In such a grinding environment, one never knows when genuine hope will pop up. Indeed, amidst the thrum of institutional activity, a sighting of hope might seem improbable.
Yet on Tuesday, inside the marbled majesty of RHOB, several hundred people gathered for an expression of hopeful humanity, a flowering of bipartisan cooperation on behalf of an important issue–namely, medical cures. Come to think of it, it’s fair to say that medical cures are more than an important issue; they are, in the most literal sense, a vital, life-saving issue.
In fact, not many in Washington have noticed, but the number of new drugs, antibiotics, and medical devices approved by the Food and Drug Administration is lower today–dangerously lower–than it was 15 or 20 years ago.
How did this fall-off happen? How did this “cure crash” occur, right under the noses of Washington officialdom? In truth, the decline of medicine in America is deeply ironic, insofar as American politics has been vexed by healthcare controversies for a full quarter-century: first, the Hillarycare debate of the 90s and then, more recently, Obamacare. In other words, while DC politicos have been fighting over health insurance, the more fundamental issue of health itself–is there a treatment, or a cure, for what ails us?–has been mostly ignored.

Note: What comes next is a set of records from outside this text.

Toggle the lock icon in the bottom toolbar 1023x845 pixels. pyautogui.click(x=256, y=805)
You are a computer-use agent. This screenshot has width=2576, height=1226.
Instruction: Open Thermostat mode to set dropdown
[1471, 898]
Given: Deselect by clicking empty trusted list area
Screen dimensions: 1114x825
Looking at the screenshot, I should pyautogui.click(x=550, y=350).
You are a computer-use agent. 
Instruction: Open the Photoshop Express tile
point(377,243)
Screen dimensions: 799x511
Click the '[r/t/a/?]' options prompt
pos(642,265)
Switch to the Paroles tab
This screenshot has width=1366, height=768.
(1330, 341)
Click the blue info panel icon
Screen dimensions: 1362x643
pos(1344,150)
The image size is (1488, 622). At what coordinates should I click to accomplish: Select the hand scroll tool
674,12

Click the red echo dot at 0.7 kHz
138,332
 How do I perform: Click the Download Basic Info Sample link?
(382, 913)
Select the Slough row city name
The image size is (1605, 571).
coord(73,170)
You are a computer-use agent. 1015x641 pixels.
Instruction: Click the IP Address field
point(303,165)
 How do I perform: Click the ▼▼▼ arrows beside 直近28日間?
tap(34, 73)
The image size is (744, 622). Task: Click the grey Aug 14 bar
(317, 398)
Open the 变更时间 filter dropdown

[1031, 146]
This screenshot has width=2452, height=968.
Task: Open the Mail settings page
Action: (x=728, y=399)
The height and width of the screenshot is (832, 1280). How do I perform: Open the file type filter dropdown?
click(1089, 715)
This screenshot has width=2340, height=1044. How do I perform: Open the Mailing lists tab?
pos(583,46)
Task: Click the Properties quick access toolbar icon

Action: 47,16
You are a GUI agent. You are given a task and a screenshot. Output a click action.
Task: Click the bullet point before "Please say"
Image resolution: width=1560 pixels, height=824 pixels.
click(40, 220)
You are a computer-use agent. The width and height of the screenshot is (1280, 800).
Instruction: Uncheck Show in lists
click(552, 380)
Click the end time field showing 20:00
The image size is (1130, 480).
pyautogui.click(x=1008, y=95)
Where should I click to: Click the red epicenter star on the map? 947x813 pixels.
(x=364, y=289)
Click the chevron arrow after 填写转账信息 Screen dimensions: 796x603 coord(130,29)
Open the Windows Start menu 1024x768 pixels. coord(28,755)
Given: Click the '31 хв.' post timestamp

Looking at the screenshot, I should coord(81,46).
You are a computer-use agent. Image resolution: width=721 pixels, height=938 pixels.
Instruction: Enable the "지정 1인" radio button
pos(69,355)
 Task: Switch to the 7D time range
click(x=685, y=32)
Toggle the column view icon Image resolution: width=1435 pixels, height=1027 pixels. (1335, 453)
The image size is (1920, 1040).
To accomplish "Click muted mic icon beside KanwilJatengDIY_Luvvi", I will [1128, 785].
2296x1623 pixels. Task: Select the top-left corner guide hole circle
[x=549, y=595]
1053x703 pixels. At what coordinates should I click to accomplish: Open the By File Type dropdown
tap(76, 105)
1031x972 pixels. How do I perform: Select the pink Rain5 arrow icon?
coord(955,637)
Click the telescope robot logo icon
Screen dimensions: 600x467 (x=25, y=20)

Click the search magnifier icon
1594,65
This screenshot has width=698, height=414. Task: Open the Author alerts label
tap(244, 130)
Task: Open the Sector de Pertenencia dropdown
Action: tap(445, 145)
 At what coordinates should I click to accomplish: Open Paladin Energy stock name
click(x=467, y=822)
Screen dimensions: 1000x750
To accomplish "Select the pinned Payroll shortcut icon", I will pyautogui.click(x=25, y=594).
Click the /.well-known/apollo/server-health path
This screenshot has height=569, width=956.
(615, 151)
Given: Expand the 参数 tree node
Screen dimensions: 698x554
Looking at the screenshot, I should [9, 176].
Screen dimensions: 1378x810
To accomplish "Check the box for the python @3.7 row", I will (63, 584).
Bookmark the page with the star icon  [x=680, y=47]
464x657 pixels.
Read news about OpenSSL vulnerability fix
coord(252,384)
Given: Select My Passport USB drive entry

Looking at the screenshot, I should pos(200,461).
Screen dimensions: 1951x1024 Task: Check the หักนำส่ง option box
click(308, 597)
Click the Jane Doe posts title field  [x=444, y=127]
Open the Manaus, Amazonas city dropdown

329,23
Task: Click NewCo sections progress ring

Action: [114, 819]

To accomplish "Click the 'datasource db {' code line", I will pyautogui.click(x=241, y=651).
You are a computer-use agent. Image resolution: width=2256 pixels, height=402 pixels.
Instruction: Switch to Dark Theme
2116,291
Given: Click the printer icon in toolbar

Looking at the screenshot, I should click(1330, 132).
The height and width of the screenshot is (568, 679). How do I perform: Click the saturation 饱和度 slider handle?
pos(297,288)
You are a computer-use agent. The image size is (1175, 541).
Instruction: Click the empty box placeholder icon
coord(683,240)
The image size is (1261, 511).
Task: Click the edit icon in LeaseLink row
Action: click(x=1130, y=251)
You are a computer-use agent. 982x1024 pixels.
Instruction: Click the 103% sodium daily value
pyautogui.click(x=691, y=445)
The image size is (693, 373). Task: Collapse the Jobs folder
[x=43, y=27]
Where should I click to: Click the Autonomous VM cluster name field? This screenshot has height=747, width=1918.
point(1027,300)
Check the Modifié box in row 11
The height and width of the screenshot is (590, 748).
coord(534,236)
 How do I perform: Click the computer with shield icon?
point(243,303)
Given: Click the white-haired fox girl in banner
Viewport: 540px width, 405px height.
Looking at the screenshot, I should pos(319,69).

And so it has come to pass, for example, that we have a raging epidemic of Alzheimer’s Disease (AD), costing the US economy some $200 billion a year–headed toward a cumulative $20 trillion by mid-century–and no effective treatment. Thus we are in a paradoxical situation: We have extended a financial commitment to provide healthcare coverage for all, and yet we haven’t made a similar scientific commitment to actual cures. The message seems to be: Uncle Sam can guarantee you a card that says “health insurance” on it, but nobody has bothered to make sure that a health-insurance policy can, in fact, buy health. (Even if Obamacare were repealed, we might note, Uncle Sam’s commitment to the elderly, through Medicare and Medicaid, would continue.)
Thus, if present trends continue, we face a ghastly and costly future: We will be paying trillions to warehouse AD patients as they decline into dependency and dementia–providing the ultimate in compassionate, but futile, care. Lots of expenditure, but no hope.
Fortunately, one little-known but very powerful Member of Congress has said, “Enough!” Yet he said it quietly, because, well, that’s how Fred Upton rolls. Upton is the 60-something Republican Representative for Michigan’s Sixth District, in the southwest corner of the Wolverine State. (The flamboyance in the family is seen in model/actress Kate Upton, his niece.)